Ibu menjawab, “Astagfirullah, kamu harus segera mengembalikannya!”

Dimas membuka dompet tersebut untuk mencari KTP pemiliknya. Saat membuka, terdapat uang ratusan ribu sejumlah 20 lembar.

“Masyaallah, Bu, uangnya banyak sekali,” ujar Dimas.

Ibu berkata, “Coba cari alamatnya di KTP, Dim!”

Tiba-tiba, Dinda masuk dan berkata, “Wah, uang Kakak banyak sekali, bagi dong!”

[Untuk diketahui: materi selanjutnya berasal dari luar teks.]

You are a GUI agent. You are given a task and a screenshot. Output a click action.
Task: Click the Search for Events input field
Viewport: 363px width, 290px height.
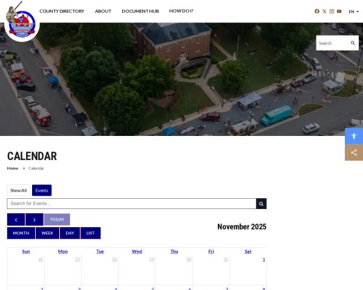131,204
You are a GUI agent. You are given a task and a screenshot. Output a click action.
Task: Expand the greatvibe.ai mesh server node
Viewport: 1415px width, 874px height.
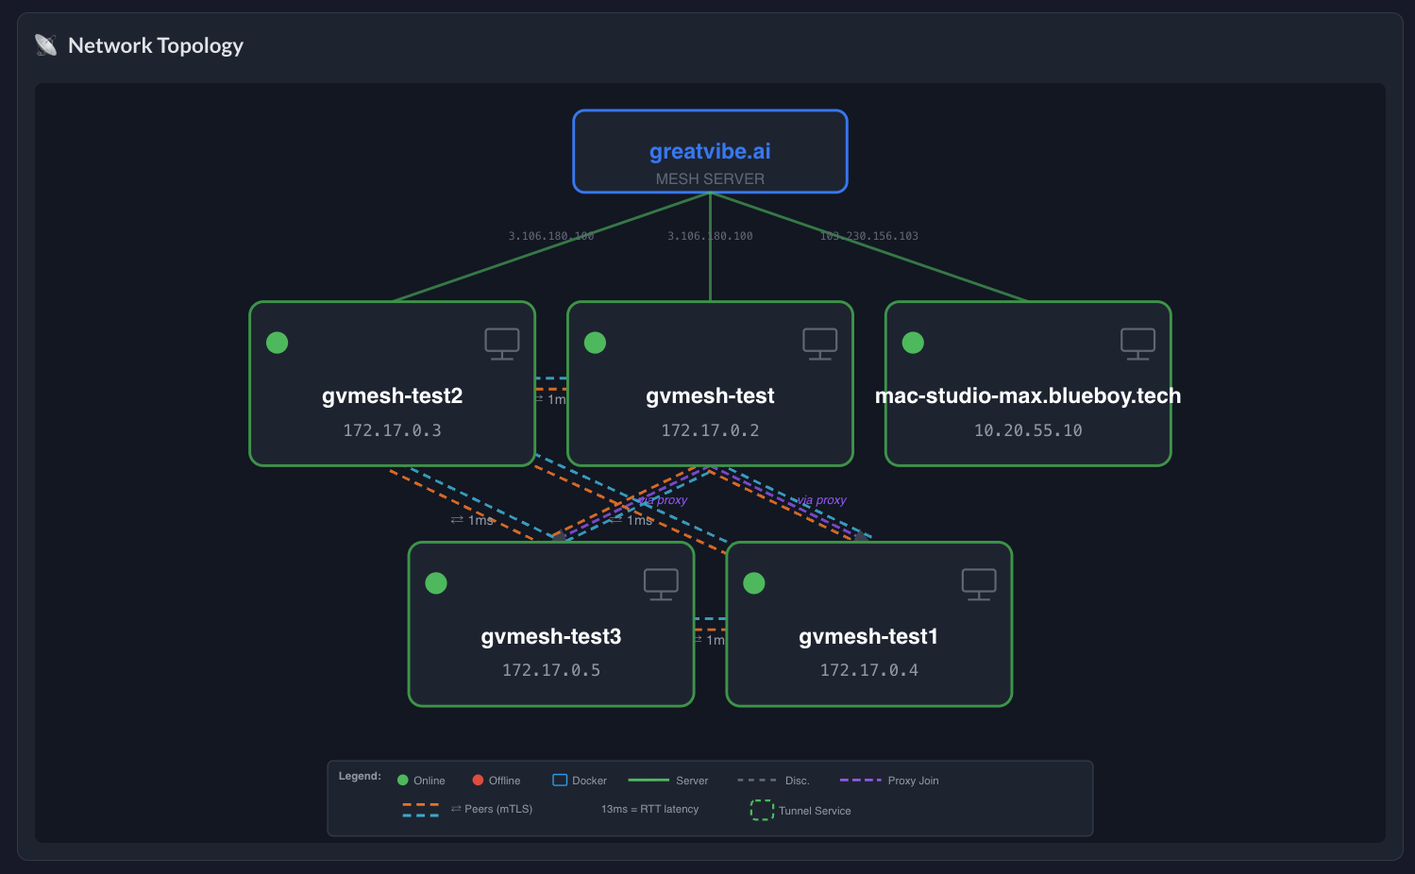710,151
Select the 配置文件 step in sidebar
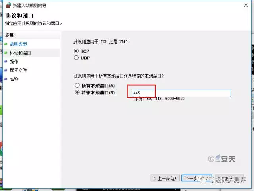This screenshot has width=254, height=191. tap(18, 70)
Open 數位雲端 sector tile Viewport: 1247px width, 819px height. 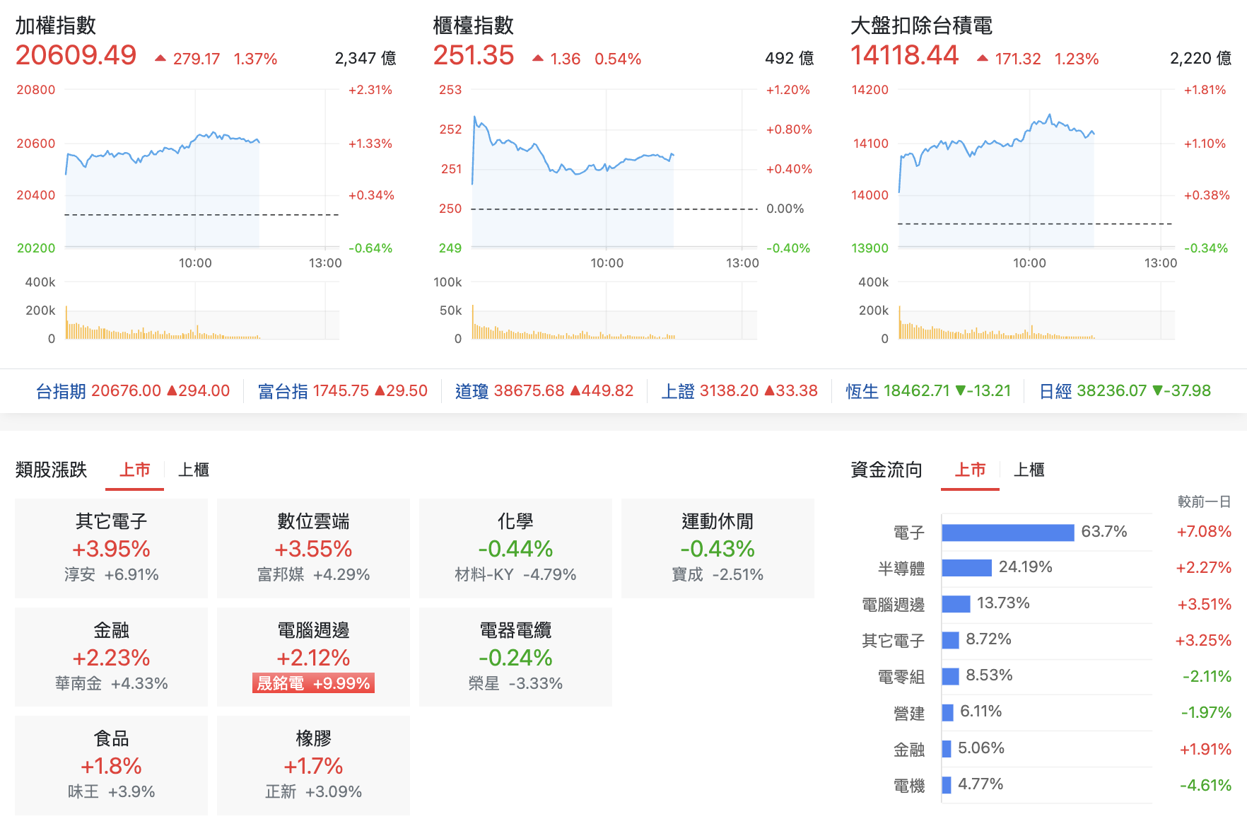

“Dinda, itu bukan uang Kakak. Kakak menemukan dompet di jalan. Kita harus mengembalikannya kepada pemiliknya,” jawab Dimas.

Akhirnya, Dimas menemukan KTP pemilik dompet tersebut yang bernama Muhammad Farhan, beralamat di Desa Candisari RT 3 RW 15.

Ibu berkata, “Lekas dikembalikan, Dim. Alamatnya tidak jauh dari rumah kita. Kamu naik sepeda saja.”

Dimas lalu berpamitan kepada ibunya untuk mengembalikan dompet tersebut. Hari sudah larut, Dimas dengan cepat mengayuh sepedanya menuju rumah Muhammad Farhan.

Sangat mudah menemukan rumah pemilik dompet karena orang tersebut seorang dokter.

“Asalamualaikum, Mbak. Apakah saya bisa bertemu dengan Pak Dokter?” tanya Dimas pada asisten dokter.

“Bisa, Dik. Tunggu sebentar ya, masih ada pasien di dalam.”

Tak lama kemudian, Pak Dokter telah selesai memeriksa pasien.

Pak Dokter bertanya, “Ada perlu apa, Dik?”

“Bolehkah saya berbicara dengan Pak Dokter di dalam?” jawab Dimas.

Pak Dokter mempersilakan Dimas untuk masuk ke ruang praktiknya.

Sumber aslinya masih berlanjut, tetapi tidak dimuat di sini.